Troubleshooting Guide

A number of common questions and answers are gathered here. Please watch for updates as this is likely to grow as time/development moves on.

Review Logs

CAS server logs are the best resource for determining the root cause of the problem, provided you have configured the appropriate log levels. Specifically you want to make sure DEBUG levels are turned on the org.apereo package in the log configuration:

1
2
3
4
<Logger name="org.apereo.cas" level="trace" additivity="false" includeLocation="true">
    <AppenderRef ref="casConsole"/>
    <AppenderRef ref="casFile"/>
</Logger>

When changes are applied, restart the server environment and observe the log files to get a better understanding of CAS behavior. For more info, please review this guide on how to configure logs with CAS.

Note that the above configuration block only addresses logging behavior of CAS components; not those upon which CAS depends. Consult the log4j configuration and turn on appropriate DEBUG logs for each relevant component. Those are usually your best data source for diagnostics and troubleshooting.
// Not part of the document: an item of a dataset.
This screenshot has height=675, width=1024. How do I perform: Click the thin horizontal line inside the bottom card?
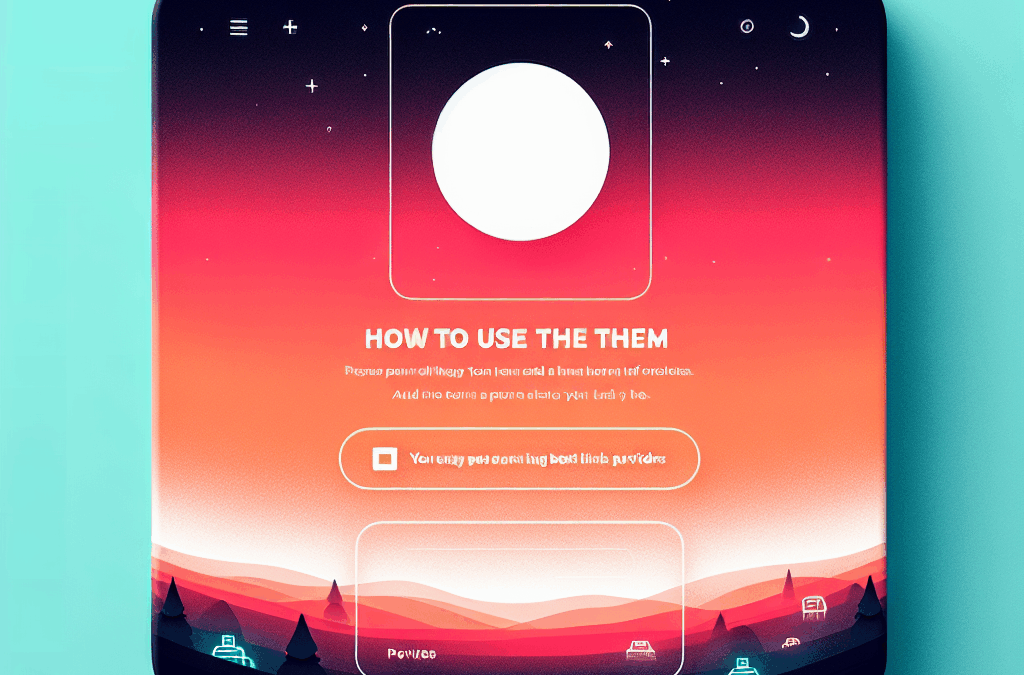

If your container of choice is Apache Tomcat, you may also want to look into your catalina.out and localhost-X-Y-Z.log log files to learn more about source of issues.

Deployment Problem; Configuration Issue X. Can You Help?

Yes. Study this.

How do I tune/extend MongoDb, MySQL, Hazelcast, Docker, etc?

If you have a question about tuning and configuration of external components utilized by CAS and you have a need to achieve more advanced use cases other than what the CAS defaults offer, your question is best addressed by the community in charge of that component’s development and support. As a general rule, you should always pick a technology with which you are most familiar, or otherwise, shoot a question to the Spring Webflow, MongoDb, Hazelcast, Redis, etc forums to have experts review and recommend ideas.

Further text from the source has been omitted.